Alors que le petit gibier traverse une crise profonde, marquée par la chute des populations naturelles de perdrix et de faisans, la filière de l’élevage apparaît plus que jamais comme un maillon essentiel de la chasse française. Dans ce contexte, la Fédération Nationale des Chasseurs a d’ailleurs engagé un plan de sauvegarde pour tenter d’enrayer le déclin des espèces emblématiques. Face à ces difficultés, le Syndicat National des Producteurs de Gibier joue un rôle central. En assurant une production encadrée et qualitative, il permet de maintenir une activité cynégétique sur de nombreux territoires ruraux, condition indispensable pour conserver un tissu de chasseurs actifs et engagés. Réunie le 26 mars 2026 à Aubervilliers, son Assemblée générale a confirmé cette ambition : structurer, moderniser et défendre une filière stratégique pour l’avenir de la chasse française.
Une filière indispensable pour maintenir la chasse du petit gibier
Dans de nombreux territoires, notamment en plaine agricole, les populations naturelles de petit gibier ne suffisent plus à soutenir une activité cynégétique régulière. Perdrix grises, perdrix rouges et faisans voient leurs effectifs fragilisés par les évolutions agricoles, les pressions environnementales, la prédation et les aléas climatiques. Dans ce contexte, l’élevage de gibier constitue une réponse concrète. Il permet non seulement de soutenir les populations, mais aussi de maintenir l’attractivité de la chasse, notamment pour les jeunes générations. Sans cette filière, une partie importante des territoires perdrait tout simplement sa dynamique cynégétique.
Des priorités claires face aux défis sanitaires et techniques
La gestion de l’influenza aviaire hautement pathogène (IAHP), le bien-être animal et l’évolution des pratiques d’élevage sont au cœur des préoccupations du SNPGC. La filière travaille activement à améliorer ses standards, tout en développant des alternatives (notamment aux pratiques controversées comme les dispositifs anti-picage). Ces efforts s’inscrivent dans une logique de responsabilité, visant à répondre aux attentes sociétales tout en garantissant la pérennité économique des exploitations.
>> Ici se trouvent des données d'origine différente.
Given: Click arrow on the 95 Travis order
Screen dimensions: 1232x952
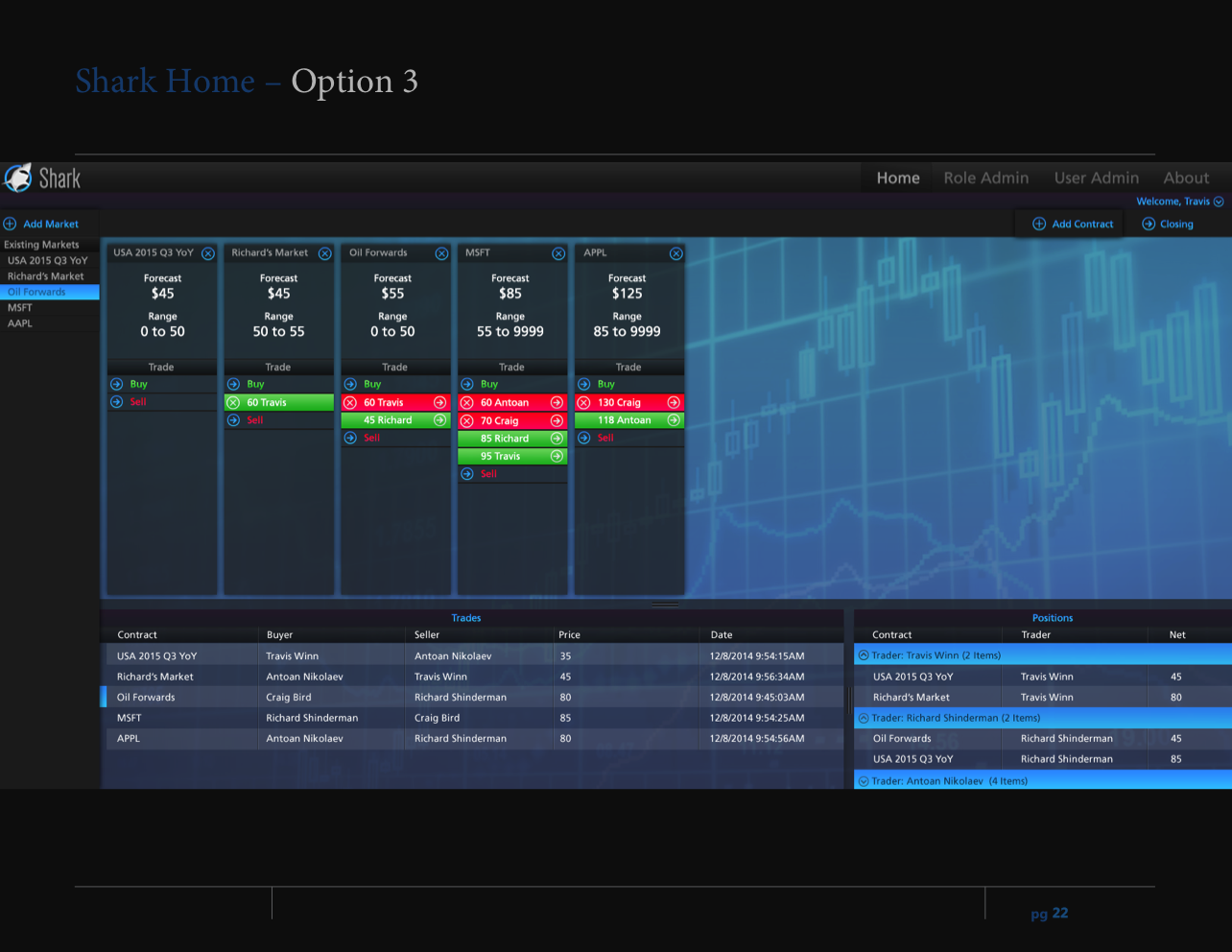Looking at the screenshot, I should (x=557, y=457).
Production, innovation et structuration : les piliers de la filière
Même si les chiffres varient selon les années, la filière française de l’élevage de gibier représente plusieurs millions d’oiseaux produits annuellement. Les principales espèces concernées sont très majoritairement le faisan, la perdrix rouge et grise, ainsi que, dans une moindre mesure, le canard colvert. Les estimations généralement avancées dans la filière qui ne publie pas de chiffre officiel chaque année, évoquent semble-t-il une production annuelle située autour de 10 à 15 millions de pièces, avec une forte domination du faisan. Au-delà des volumes, la filière mise aussi sur l’innovation, la structuration économique avec notamment des outils collectifs comme InterProchasse, le développement de l’agriphotovoltaïsme, et l’amélioration des pratiques de remise en nature.
Dans un contexte de fragilisation du petit gibier, l’élevage apparaît non pas comme une solution de substitution, mais comme un levier complémentaire indispensable. En structurant la filière et en accompagnant ses évolutions, le SNPGC confirme son rôle stratégique pour préserver une chasse populaire, vivante et ancrée dans les territoires.
Un Bureau reconduit et une gouvernance confirmée
À l’issue de cette réunion, un Conseil d’administration s’est tenu et a reconduit le Bureau du SNPGC, témoignant de la confiance renouvelée des administrateurs. Jean-Christophe Chastang a ainsi été réélu Président, poursuivant son engagement au service des éleveurs de gibier.